Where do two linked lists mergeThe following question was raised in a usenet group: Is there any efficient way of finding the intersection point of two singly linked lists? That is, given two singly linked lists that meet at some point, find the node where they meet. It turns out that the question as stated conceals two assumptions. The first is that the two lists terminate with a common null link. If they do they will have a single merge point; the two merging lists form a Y structure. However there are two ways a linked list can terminate, either by a null link or by a cycle. When the two lists terminate in a cycle each list can join the cycle at different nodes. Each is a legitimate merge node, i.e., we can follow A until it reaches B’s merge point or we can follow B until it reaches A’s merge point. There is no single “the merge point”. We can remove the ambiguity by adopting some criterion for the “best” merge point, e.g., the one that minimizes the combined lengths to the merge point, although this fails if the two merge points are on exact opposite sides of the cycle. The second assumption is that the two lists have any nodes in common, i.e., that they actually merge. Algorithms that fail if the lists are terminated by cycles are unsafe for cycles. Algorithms that fail if the lists have no nodes in common are unsafe for failure to merge.
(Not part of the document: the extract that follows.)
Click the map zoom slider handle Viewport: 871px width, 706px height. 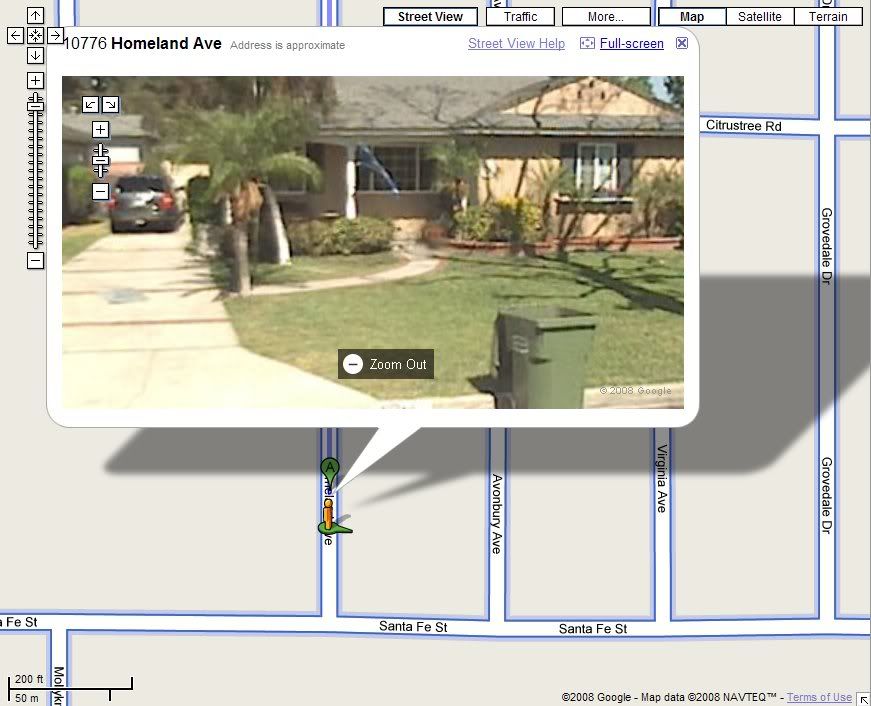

I. The simple approach for null terminated listsWhat we want to find is the first node the two lists have in common. Let A.m and B.m be the number of nodes respectively between the start of A and the merge node and B and the merge node. Let m be the difference between A.m and B.m. If we skip the first m nodes of the longer list than we can compare the two lists node by node until we get to a match, the merge node. Thus we can find the merge point if we can find m. Since the two lists have the same nodes in common after the merge point we have m = A.length - B.length.The advantage of this approach is its simplicity. However it does require knowing the list lengths. If this information is not available in advance, the lists must be traversed in their entirety. The simple algorithm is unsafe for cycles (traversing the lists to find end points goes into an infinite loop) but it is safe for failure to merge (the comparison loop reaches the terminating null node.)
II. Finding the entry point into a terminating cycleFinding a cycle in a linked list is a classic algorithm. Let A be the list. Let p1 and p2 be two pointers into A. Initialize each to point to the start of the list. In each iteration of a loop advance p1 by one node and p2 by two nodes; escape from the loop when p1 and p2 both point to the same node. Call the node x; it is a node within the list cycle. The next step is to find the length of the cycle. In each iteration of a second loop advance p1 by one node until again points to x. The number of iterations is the length of the cycle. Let k be the length of the cycle. Now initialize p1 and p2 to the start of the list. Advance p2 by k nodes. In a loop advance p1 and p2 by one node in each iteration; escape from the loop when p1 and p2 point to the same node. Call the node y. Then y is the entry point into the list cycle. If it is not known whether the lists are terminated by a cycle or by a null node, we can add a test in the first loop to see if p2 detects a null node.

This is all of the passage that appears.